_EXERCICE:_
Pourriez-vous mettre sous forme de liste JSON de chaînes, à raison d'une chaîne par ligne et sans les lignes vides, les lignes des items depuis leur début jusqu'à celle qui contient « Looking at the », celle-ci comprise ? Les images ne doivent pas figurer dans la réponse.
________________________
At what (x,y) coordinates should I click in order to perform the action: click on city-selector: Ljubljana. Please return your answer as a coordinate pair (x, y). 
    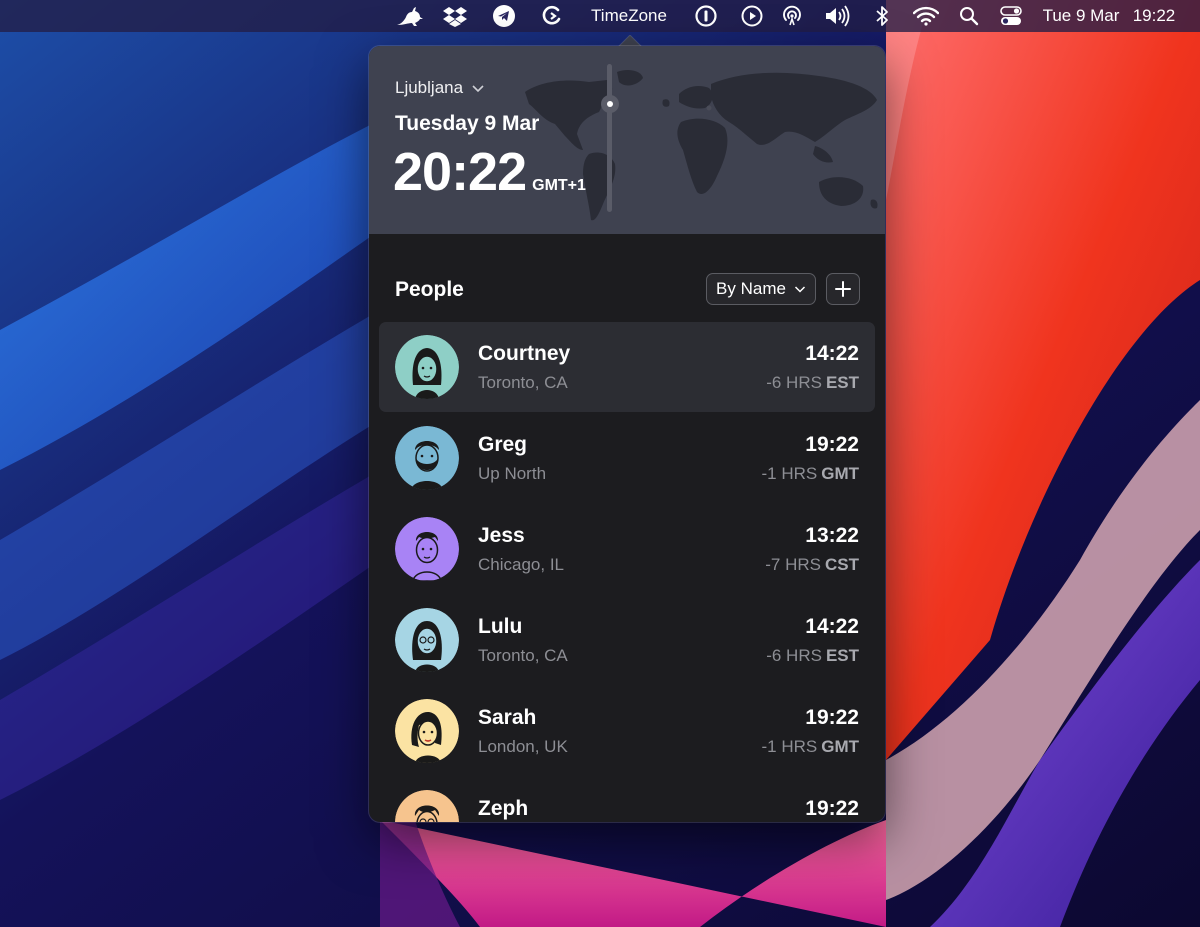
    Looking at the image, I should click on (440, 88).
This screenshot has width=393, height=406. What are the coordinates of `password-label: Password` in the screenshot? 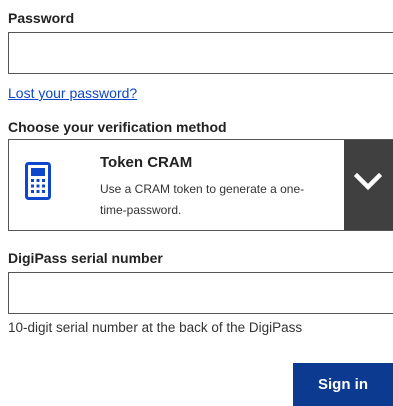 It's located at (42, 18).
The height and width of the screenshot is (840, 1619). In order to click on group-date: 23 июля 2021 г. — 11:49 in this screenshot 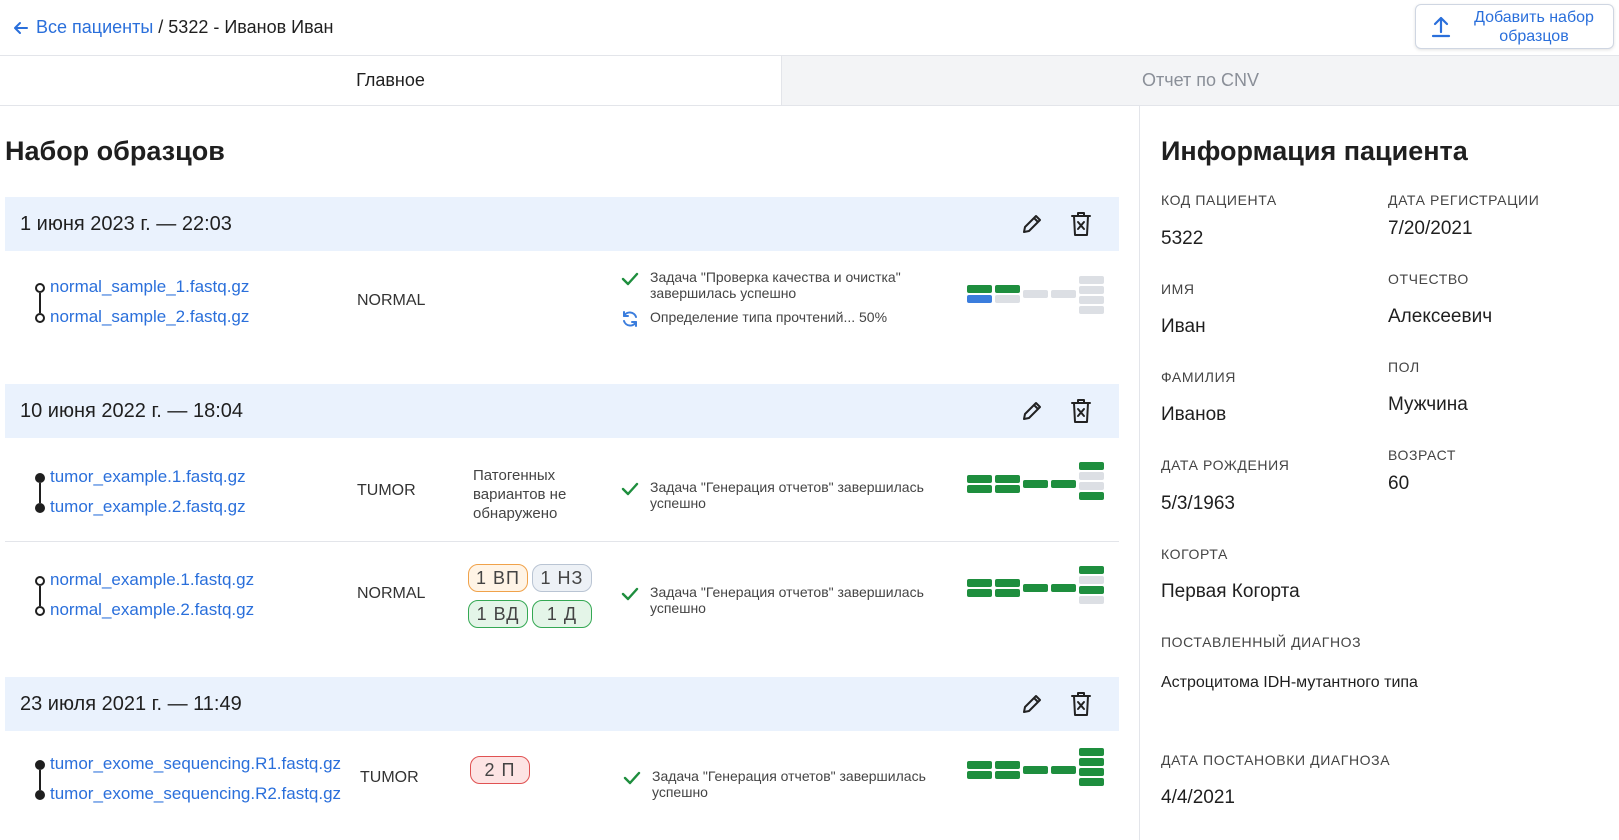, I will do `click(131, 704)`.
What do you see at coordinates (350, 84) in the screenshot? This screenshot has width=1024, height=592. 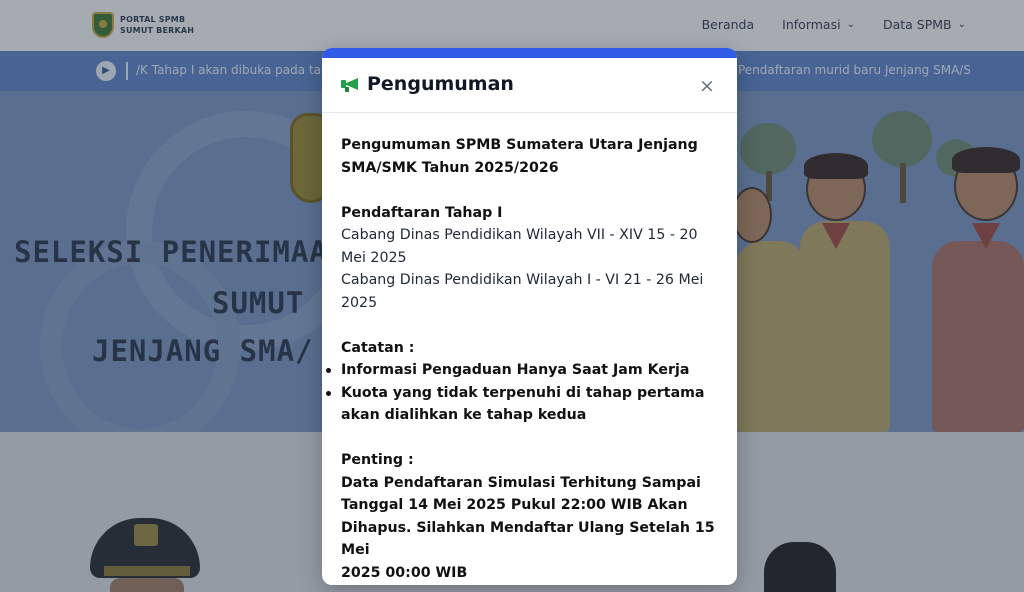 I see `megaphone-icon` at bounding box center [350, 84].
________________________
_RÉSULTAT:_
[
  "At what (x,y) coordinates should I click in order to perform the action: click on city-selector: Ljubljana. Please return your answer as a coordinate pair (x, y). ",
  "    Looking at the image, I should click on (440, 88)."
]